All cities are additions to a landscape that require subtraction from elsewhere. Much of Paris was built from its own underland, hewn block by block from the bedrock and hauled up for dressing and placing. Underground stone quarrying began in the thirteenth century, and Lutetian limestone was used in the construction of such iconic buildings as Notre-Dame Cathedral, the Louvre, and Saint-Eustache Church. The result of more than six hundred years of quarrying is that beneath the southern portion of the upper city exists its negative image: a network of more than two hundred miles of galleries, rooms and chambers, extending beneath several arrondissements. This network is the vides de carrières—the quarry voids, the catacombs, which together total an underground space around ten times the space of Central Park.

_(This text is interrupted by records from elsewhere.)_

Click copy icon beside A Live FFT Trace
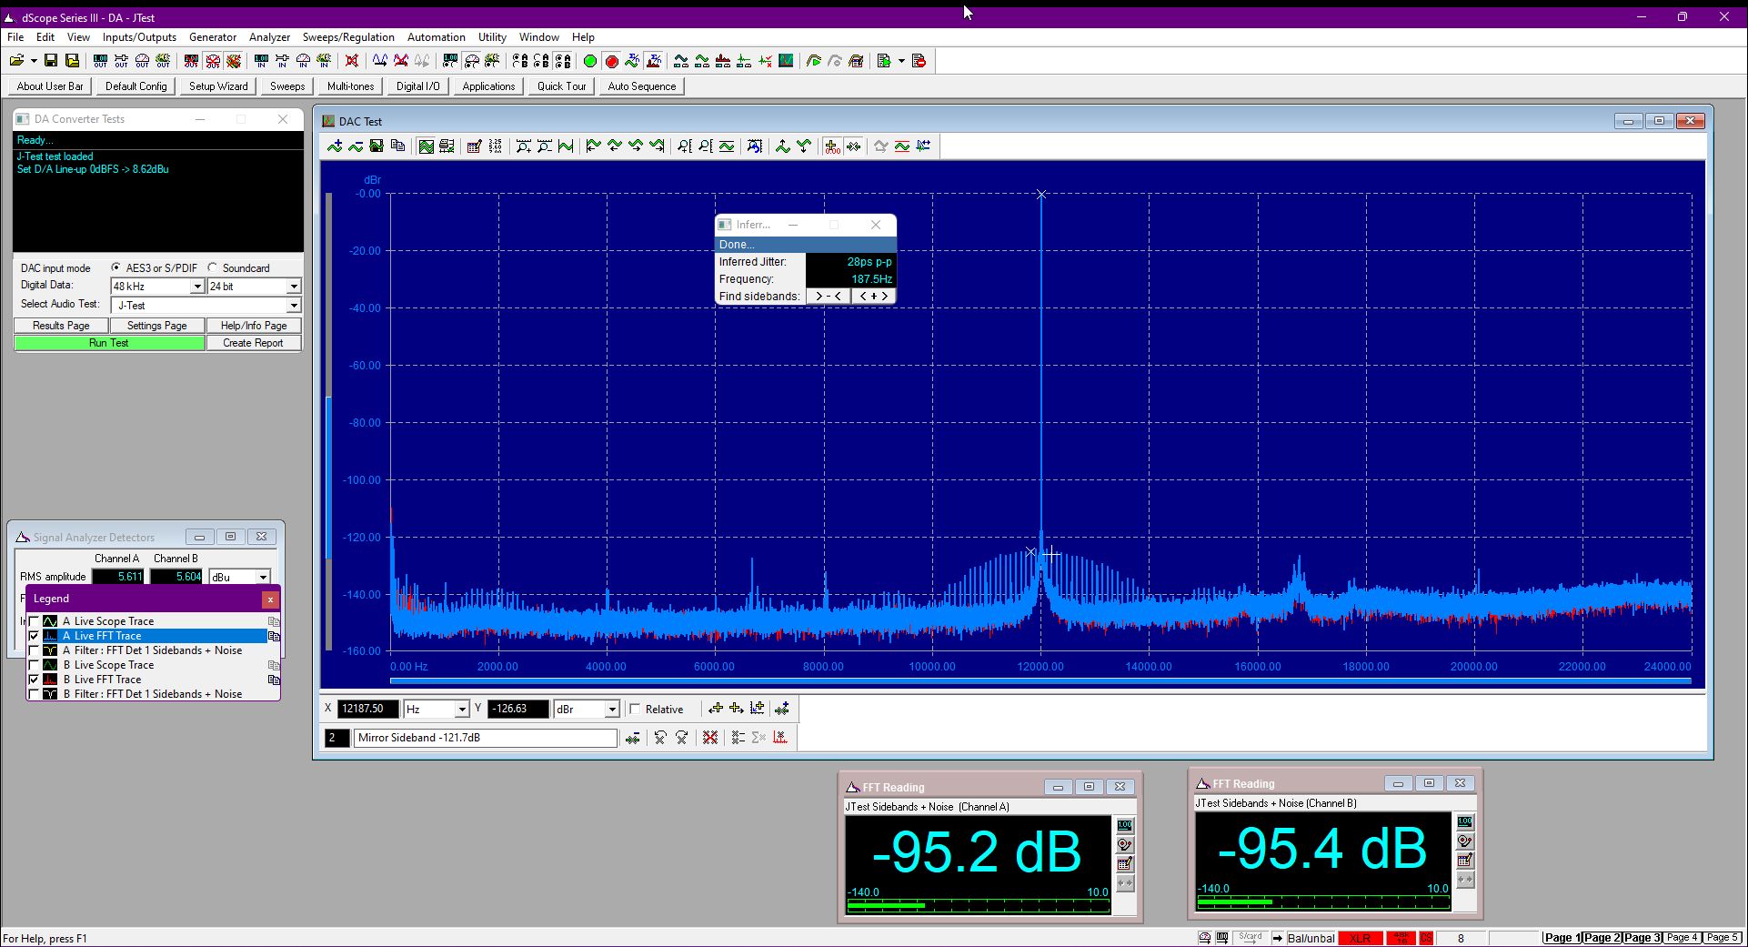The height and width of the screenshot is (947, 1748). (274, 636)
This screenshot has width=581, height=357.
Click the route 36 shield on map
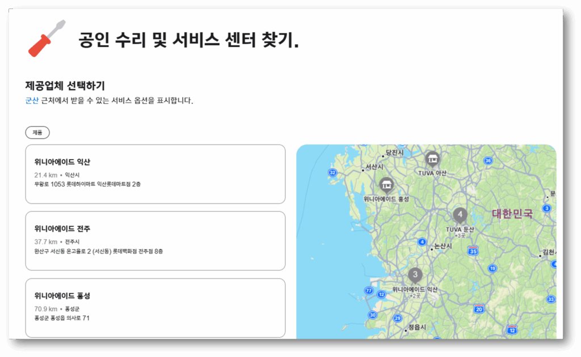pos(488,160)
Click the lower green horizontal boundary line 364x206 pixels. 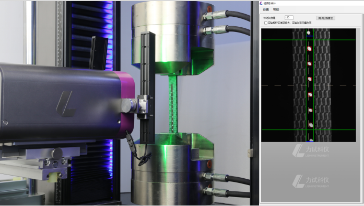pyautogui.click(x=309, y=130)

Urban exploration is international in its geography, with groups, crews, and chapters scattered around the world. There is a surprising number of female explorers, and the class base is mixed, often drawing on a disaffected and legally disobedient demographic. At its more political fringes, urban exploration mandates itself as a radical act of disobedience and liberation, a protest against state constraints on freedom within the city. The subculture has its subcultures: there are explorers who specialize in “track-running” underground rail systems to gain access to off-limits parts of those networks; others are particularly known for their ascents of factory chimneys in former Soviet-bloc countries. Detroit and Pripyat—the city evacuated after the Chernobyl disaster—might be thought of as two meccas for those urban explorers who seek out the problematic pathos of “derp” (explorers’ argot for “derelict and ruined places”), Instagramming shots of collapsing pianos, scattered archives, and children’s toys abandoned in the corners of dusty rooms.
Robert Macfarlane
Fascinating deep-dive into the hidden geography underneath Paris, its centuries-long history, and the contemporary people exploring the tunnels and escaping into an alternative life not possible at the surface. I have visited Les Catacombes during my time in Paris, but naturally only the ‘safe’ space available to tourists. I was vaguely aware they are much larger, but I had no idea how extensive, nor that they were used as shelters for the population and hiding places for the French Resistance during World War Two. These days, they are fulfilling another human need, offering a sense of the unexpected, a target for exploration in a world that so often can seem steady and predictable.